**PROBLEM REQUIREMENTS**
What you give back should be exactly the lines from the one with "Task: Click the" through the end of the data, without the pictures.

**MATERIAL SHOWN**

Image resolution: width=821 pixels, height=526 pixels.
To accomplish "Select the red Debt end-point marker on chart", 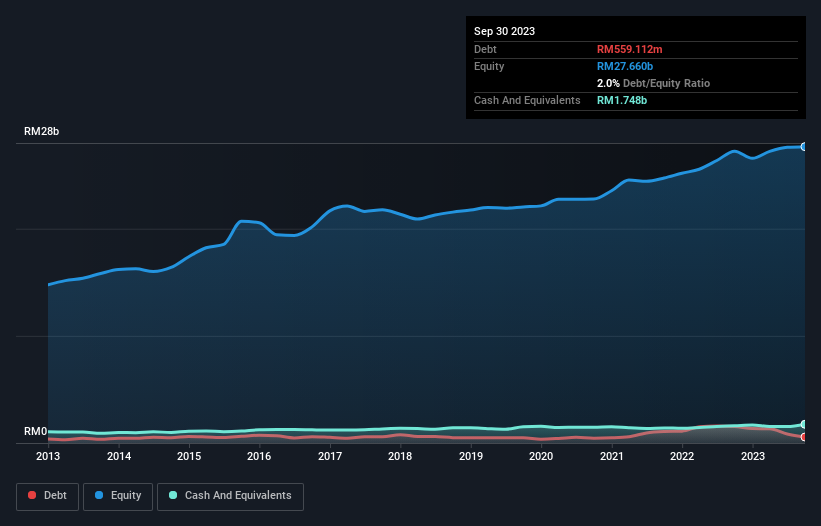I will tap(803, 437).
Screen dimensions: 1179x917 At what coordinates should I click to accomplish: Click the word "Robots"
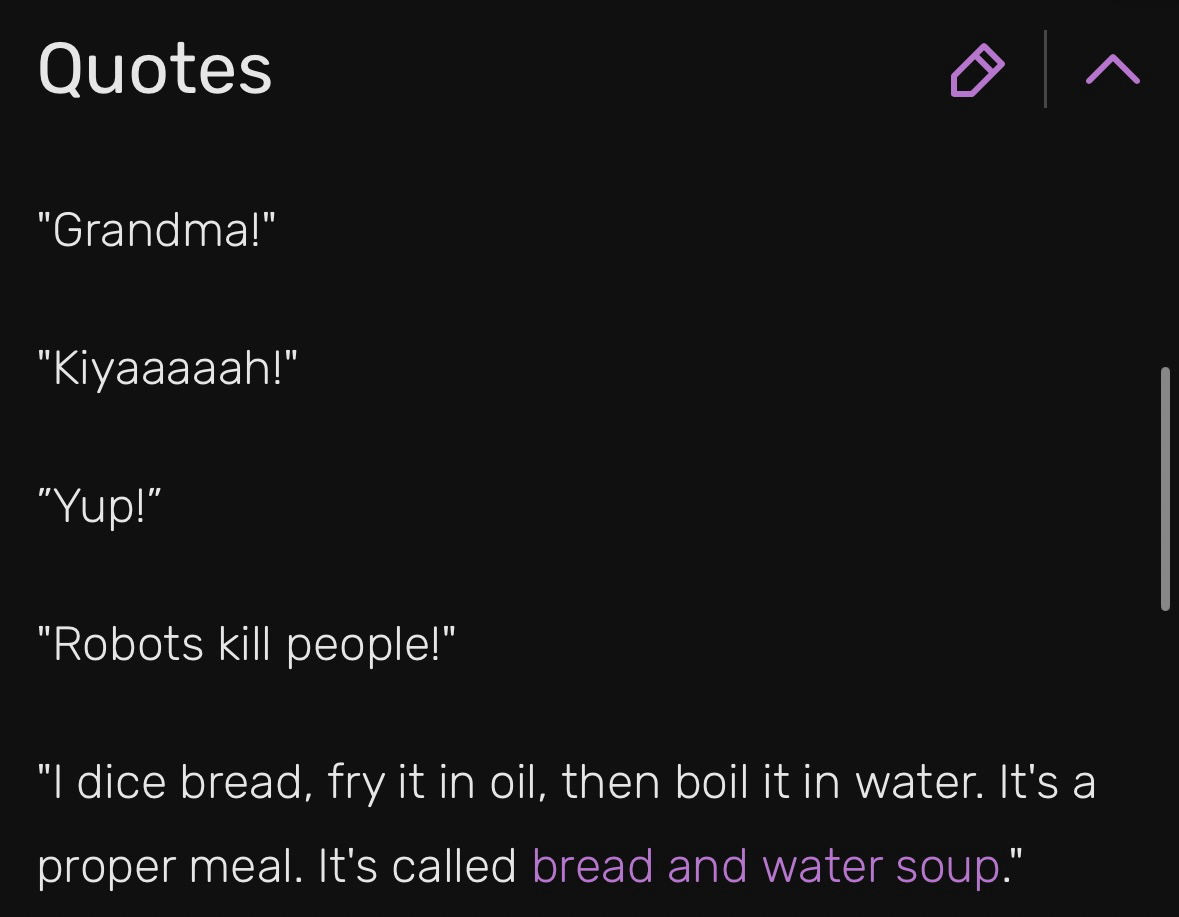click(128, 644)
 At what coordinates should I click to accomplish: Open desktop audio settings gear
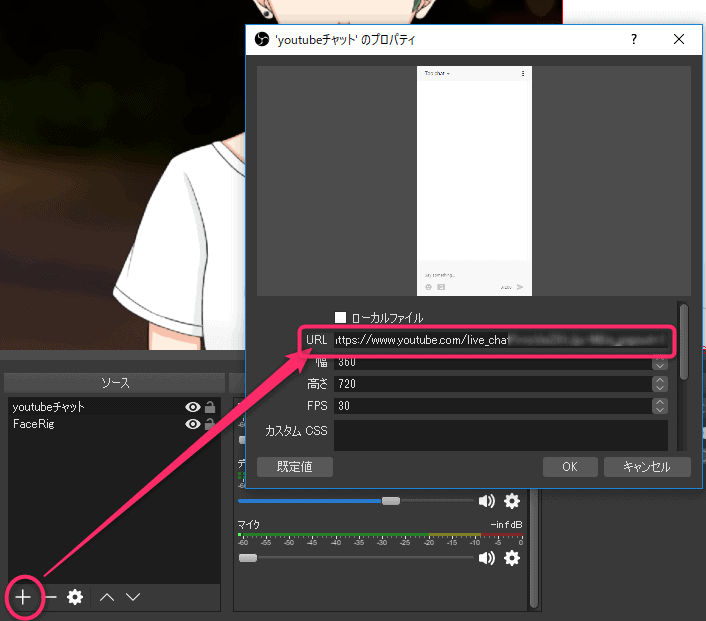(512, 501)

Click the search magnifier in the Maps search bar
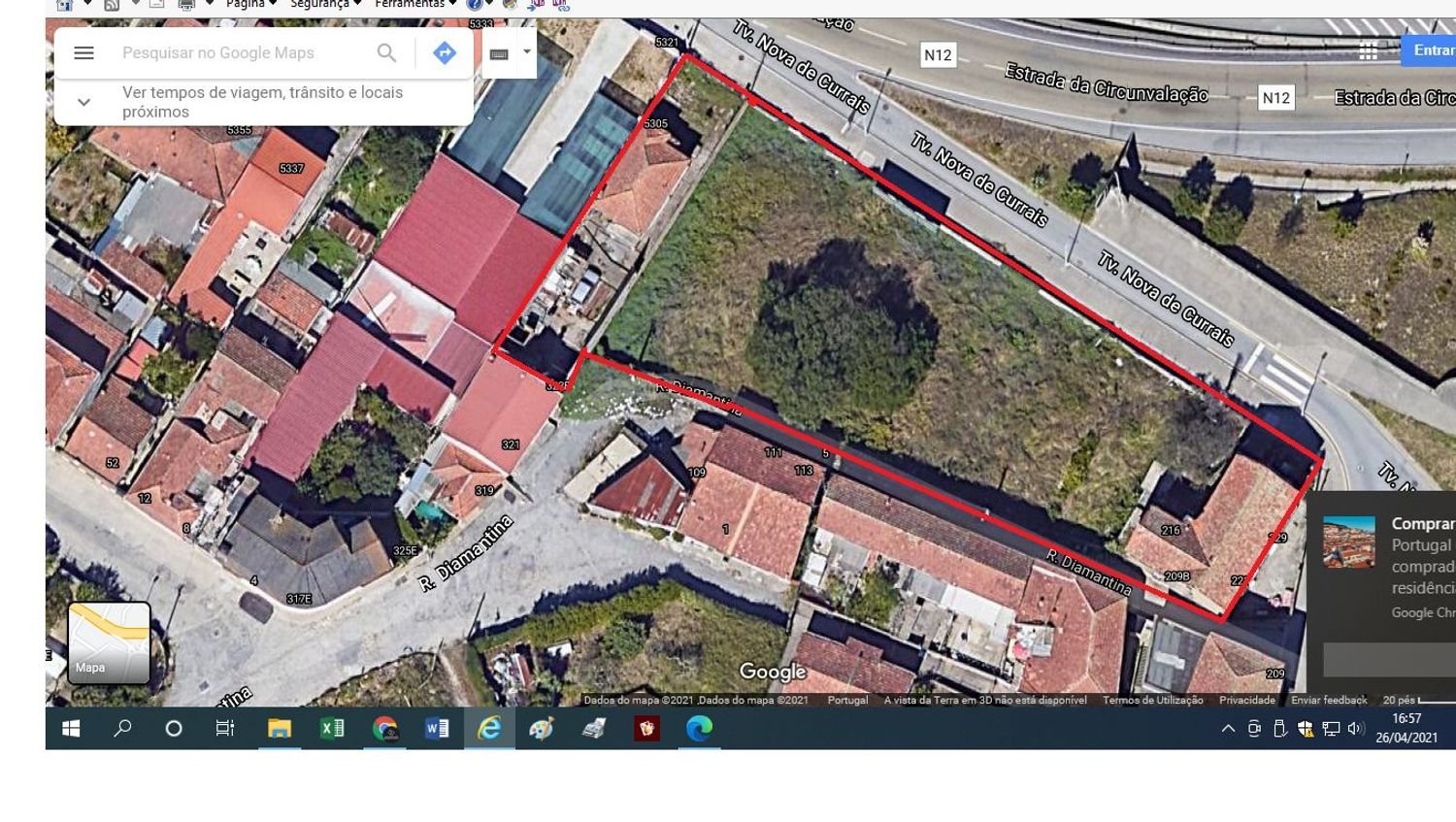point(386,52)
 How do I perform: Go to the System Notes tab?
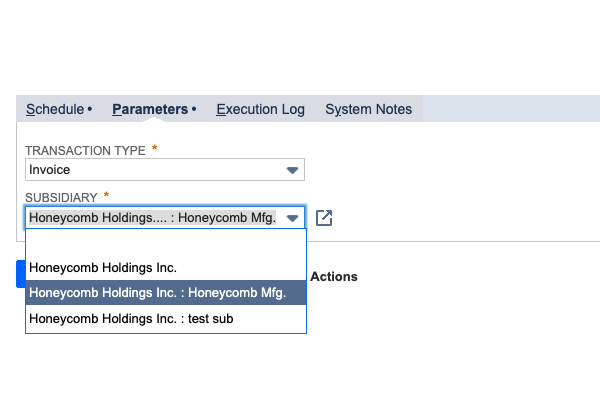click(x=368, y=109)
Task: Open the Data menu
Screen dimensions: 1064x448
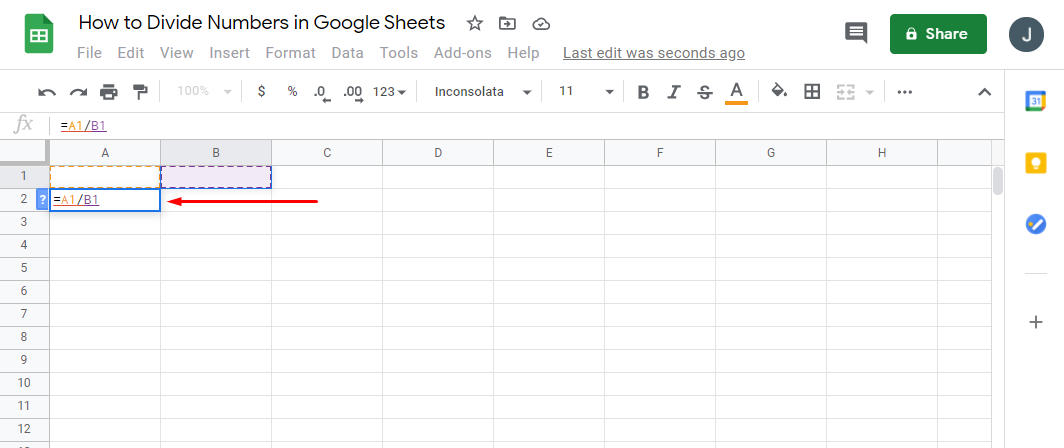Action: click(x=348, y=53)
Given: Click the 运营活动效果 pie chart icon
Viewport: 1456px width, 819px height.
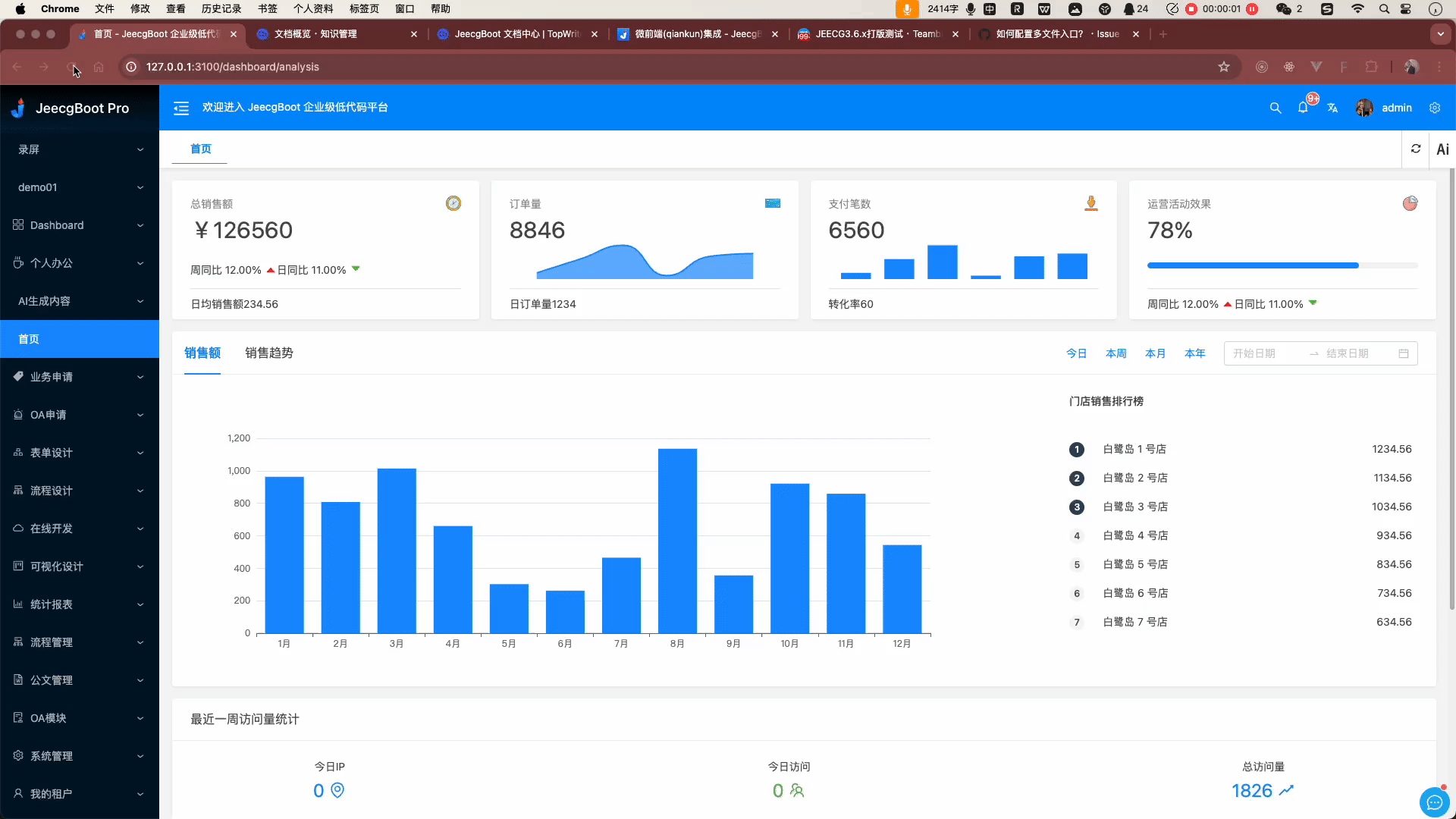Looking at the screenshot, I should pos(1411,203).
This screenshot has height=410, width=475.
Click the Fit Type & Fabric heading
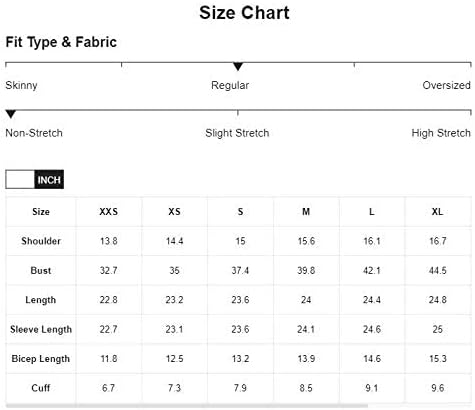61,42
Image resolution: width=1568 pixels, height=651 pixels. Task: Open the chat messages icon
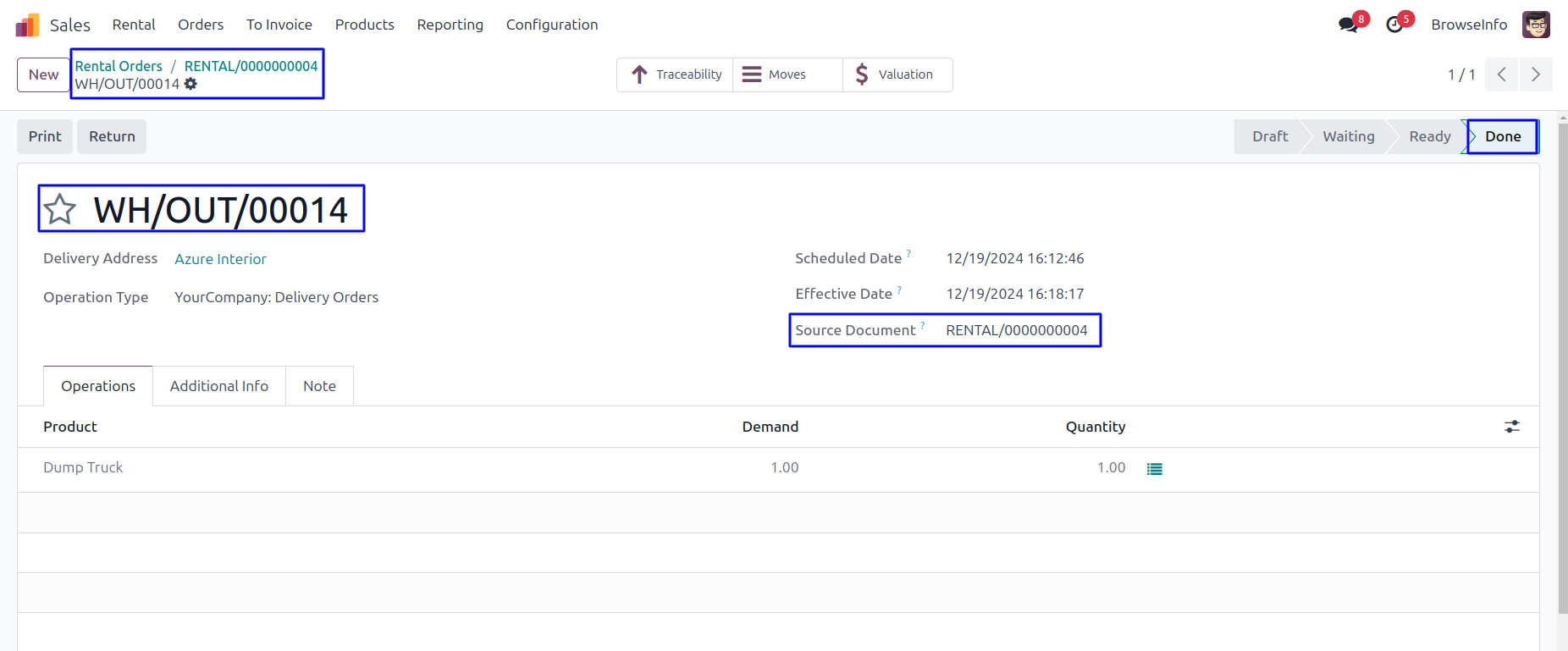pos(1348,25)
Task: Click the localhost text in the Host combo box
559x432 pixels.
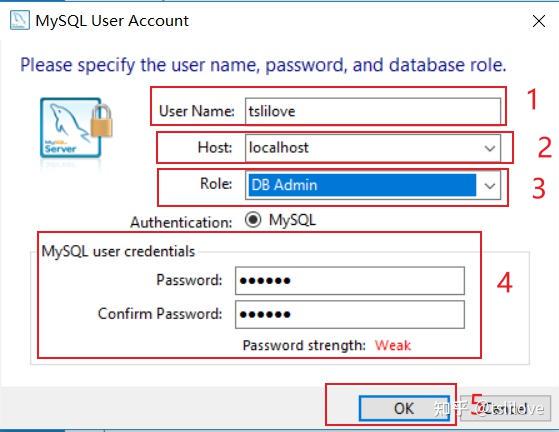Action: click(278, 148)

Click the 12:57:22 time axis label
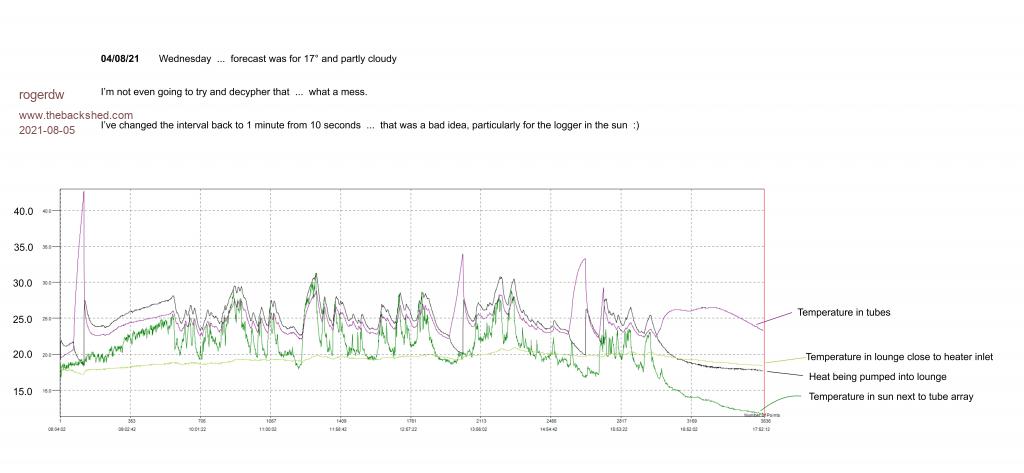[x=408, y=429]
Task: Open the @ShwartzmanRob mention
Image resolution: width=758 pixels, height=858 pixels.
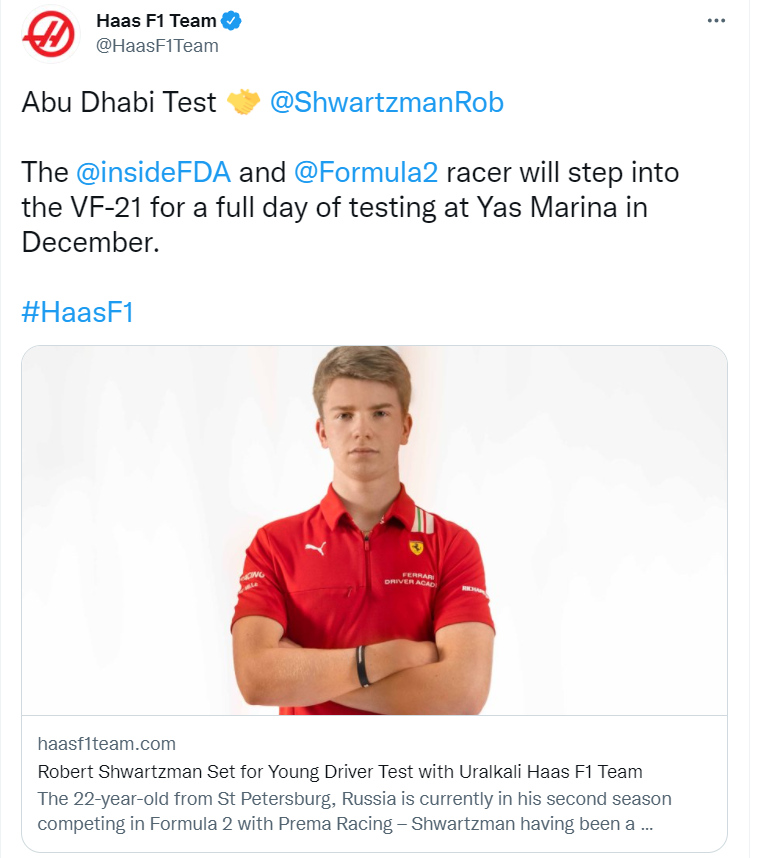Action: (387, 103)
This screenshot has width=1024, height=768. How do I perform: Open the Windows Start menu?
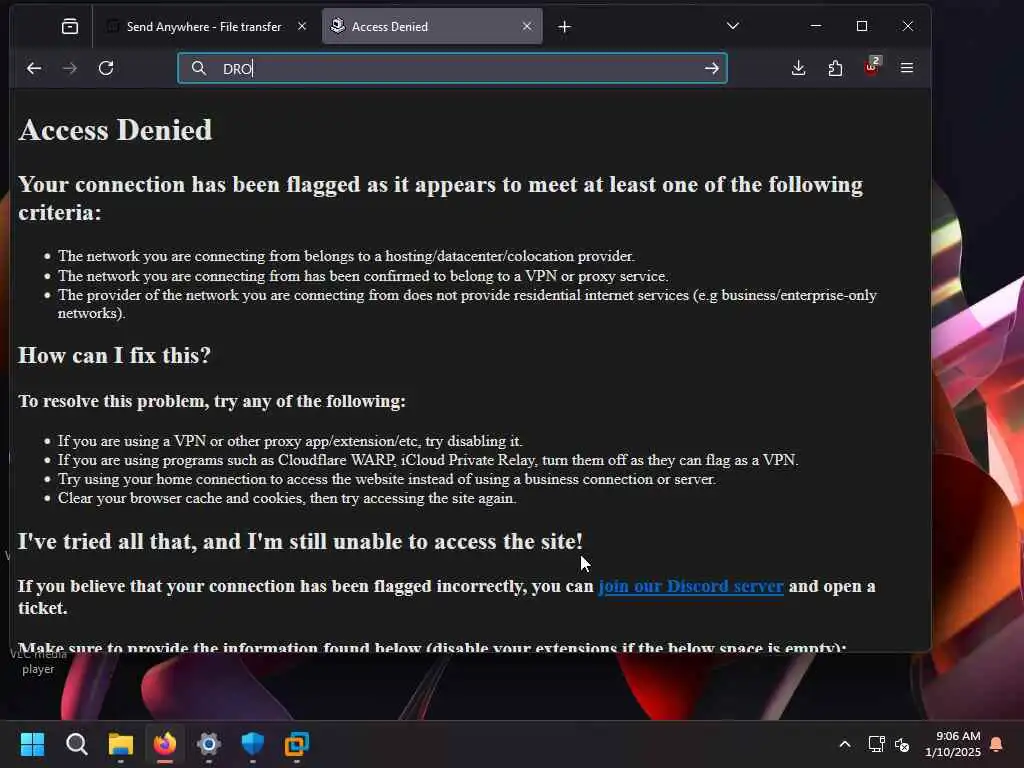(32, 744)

**RESPONSE**
Task: Click the localhost text in the Host combo box
559x432 pixels.
Action: click(278, 148)

Click the 12:57:22 time axis label
[x=408, y=429]
Task: Open the @ShwartzmanRob mention
Image resolution: width=758 pixels, height=858 pixels.
Action: (387, 103)
This screenshot has width=1024, height=768. How do I perform: Open the Windows Start menu?
(32, 744)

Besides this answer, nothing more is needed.